Maybe we should say goodbye to the PC era

From the introduction of personal computers by IBM in 1981 to today, PCs have been accompanied by human society for nearly 30 years. During these 30 years, the PC industry has benefited from improved PC performance and reduced prices through continuous technological innovation and market competition. It can be said that in the past 30 years, there is no technology that can have such a profound impact on the development process of human society as PC. In terms of influence, it is no exaggeration to call the past 30 years the PC era.

In these 30 years, people have felt the magical power of Moore's Law and also lamented Gordon Moore's wise and profound insight. In the discussion of longer time scales and the influence of technology on social development, people should give the same admiration and surprise to Soviet economist Kondratyev and his long wave theory. Although Kondratyev was 46 years old when he was shot as a political prisoner by the Soviet Union in 1938, the long wave theory he founded has so far been able to explain well from the British Industrial Revolution to the present 200 years or so. The profound influence of social structure.

In short, the longwave theory believes that the innovation of the dominant technology, especially its geographical spread and its penetration in other fields, will have a profound impact on the economy, society and even the entire social structure. It will be a long time from the innovation of the leading technology to the final impact on the social structure. The organic whole made up of such technical, scientific, economic, political and cultural subsystems is called long wave. The long wave formed by the new dominant technology in the proliferation will gradually replace the original long wave and become the dominant force in social development. Society is moving forward with waves of waves.

Over the past 200 years, the five leading technologies marked by hydraulic power, steam engine, electric power, internal combustion engine, and information technology have left the cotton, iron, and hydraulic eras for the history of human society, railways, steam engines, and mechanized eras, steel and heavy industry. In the era of electrification, the era of oil, automobiles, motorization and mass production, and the era of information and communication technologies.

The long wave of information and communication technology can still be subdivided into the mainframe era dominated by IBM 360 mainframes in the 1960s and the PC era started by IBM-PC. The next era should be a new era represented by mobile Internet and cloud computing.

The PC era created two giant companies, Microsoft and Intel. Microsoft’s market capitalization has long been the top of the technology company, and Apple, which launched Apple’s personal computer in 1977, has long been lingering. Jobs who returned to Apple revitalized Apple with iPods, iPhones and iPads instead of iMacs, desktops and servers.

In May 2010, Apple surpassed Microsoft to become the technology company with the highest market value and should be regarded as a landmark event in the new era. Today, the market value of Apple is $330 billion, while Microsoft is worth $228.6 billion (as of February 17, 2011).

Saying goodbye to the PC era does not mean that the PC will disappear, but that the PC has surrendered the crown that affects the first force. It is a miracle that PCs can maintain their absolute influence for such a long period of time as new technologies emerge in an ever-changing and ever-changing world.

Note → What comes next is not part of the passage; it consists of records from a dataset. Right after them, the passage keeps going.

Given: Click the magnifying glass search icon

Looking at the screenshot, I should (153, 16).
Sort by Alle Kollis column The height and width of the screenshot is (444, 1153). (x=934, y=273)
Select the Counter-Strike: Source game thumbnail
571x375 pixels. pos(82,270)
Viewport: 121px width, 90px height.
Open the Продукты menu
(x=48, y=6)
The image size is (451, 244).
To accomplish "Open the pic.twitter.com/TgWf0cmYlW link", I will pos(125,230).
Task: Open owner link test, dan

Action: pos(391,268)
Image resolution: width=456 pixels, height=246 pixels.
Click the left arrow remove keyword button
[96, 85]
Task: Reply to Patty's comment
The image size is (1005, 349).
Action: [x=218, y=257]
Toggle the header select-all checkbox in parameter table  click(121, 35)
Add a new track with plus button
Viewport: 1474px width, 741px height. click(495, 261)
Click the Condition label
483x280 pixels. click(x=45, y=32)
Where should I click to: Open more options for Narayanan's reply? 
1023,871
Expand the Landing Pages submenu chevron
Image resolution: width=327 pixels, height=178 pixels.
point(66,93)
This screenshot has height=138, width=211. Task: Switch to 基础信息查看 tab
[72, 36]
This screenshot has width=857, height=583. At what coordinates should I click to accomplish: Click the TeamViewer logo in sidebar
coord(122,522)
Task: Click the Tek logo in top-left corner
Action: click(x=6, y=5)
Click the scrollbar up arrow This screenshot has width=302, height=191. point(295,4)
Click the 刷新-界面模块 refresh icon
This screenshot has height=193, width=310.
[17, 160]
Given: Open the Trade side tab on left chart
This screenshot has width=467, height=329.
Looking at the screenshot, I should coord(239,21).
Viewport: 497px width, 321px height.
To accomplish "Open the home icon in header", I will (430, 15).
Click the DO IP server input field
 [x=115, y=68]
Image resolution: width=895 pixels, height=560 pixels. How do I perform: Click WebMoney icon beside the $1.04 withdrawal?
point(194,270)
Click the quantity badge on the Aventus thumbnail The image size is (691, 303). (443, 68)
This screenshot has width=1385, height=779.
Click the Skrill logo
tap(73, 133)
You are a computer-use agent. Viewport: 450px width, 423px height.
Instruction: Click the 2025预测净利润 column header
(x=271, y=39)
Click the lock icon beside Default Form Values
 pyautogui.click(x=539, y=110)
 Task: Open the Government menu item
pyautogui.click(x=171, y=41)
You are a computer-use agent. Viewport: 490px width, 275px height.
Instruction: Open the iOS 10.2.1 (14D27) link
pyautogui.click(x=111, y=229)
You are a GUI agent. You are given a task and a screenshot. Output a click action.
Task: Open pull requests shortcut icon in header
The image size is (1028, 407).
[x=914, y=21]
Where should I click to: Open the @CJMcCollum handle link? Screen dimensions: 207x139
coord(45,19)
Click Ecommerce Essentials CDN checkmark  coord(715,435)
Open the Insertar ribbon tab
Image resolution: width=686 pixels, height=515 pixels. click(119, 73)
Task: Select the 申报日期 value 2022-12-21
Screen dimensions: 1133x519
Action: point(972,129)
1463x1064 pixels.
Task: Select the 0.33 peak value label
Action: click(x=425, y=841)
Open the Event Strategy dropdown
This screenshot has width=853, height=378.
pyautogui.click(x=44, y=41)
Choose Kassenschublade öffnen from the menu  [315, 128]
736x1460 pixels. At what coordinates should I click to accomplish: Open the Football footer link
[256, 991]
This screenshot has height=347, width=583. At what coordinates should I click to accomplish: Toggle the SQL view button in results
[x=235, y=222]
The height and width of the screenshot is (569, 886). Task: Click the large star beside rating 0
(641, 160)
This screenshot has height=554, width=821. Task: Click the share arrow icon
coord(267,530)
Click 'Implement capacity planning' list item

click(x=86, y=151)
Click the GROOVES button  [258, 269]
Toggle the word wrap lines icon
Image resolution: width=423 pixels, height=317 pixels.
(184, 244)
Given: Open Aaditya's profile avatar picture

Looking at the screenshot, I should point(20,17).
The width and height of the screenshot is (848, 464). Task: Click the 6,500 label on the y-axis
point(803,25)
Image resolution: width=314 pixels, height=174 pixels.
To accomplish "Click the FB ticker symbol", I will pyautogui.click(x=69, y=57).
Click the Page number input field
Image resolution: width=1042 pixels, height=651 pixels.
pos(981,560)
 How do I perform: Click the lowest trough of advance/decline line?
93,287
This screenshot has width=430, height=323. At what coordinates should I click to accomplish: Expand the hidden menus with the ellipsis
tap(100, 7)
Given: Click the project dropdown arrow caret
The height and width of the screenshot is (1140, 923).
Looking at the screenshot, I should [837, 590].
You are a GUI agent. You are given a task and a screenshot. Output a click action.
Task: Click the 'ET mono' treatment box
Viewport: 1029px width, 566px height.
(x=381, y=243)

The proliferation process of the new long wave is actually an abandonment of the long-wave established industrial clusters, market patterns, business models, and even corporate strategy. For example, the scale-based production of the PC industry based on standards is the inheritance and development of the large-scale production of the automotive industry. Of course, it is more abandoned.

Apple and the sudden emergence of ARM are certainly worthy of attention, but the transformation of the existing IT giants seems more interesting, because companies want to become a century-old shop, and the premise of becoming a century-old shop is constantly adapting to changes in society. Change is eternal, so transformation is inevitable. If not, IBM is still doing card punchers today, Nokia is distributing timber, and Samsung is selling saltfish.

Today, multinationals such as IBM, Microsoft, Intel, HP, Oracle, and Dell are all in transition.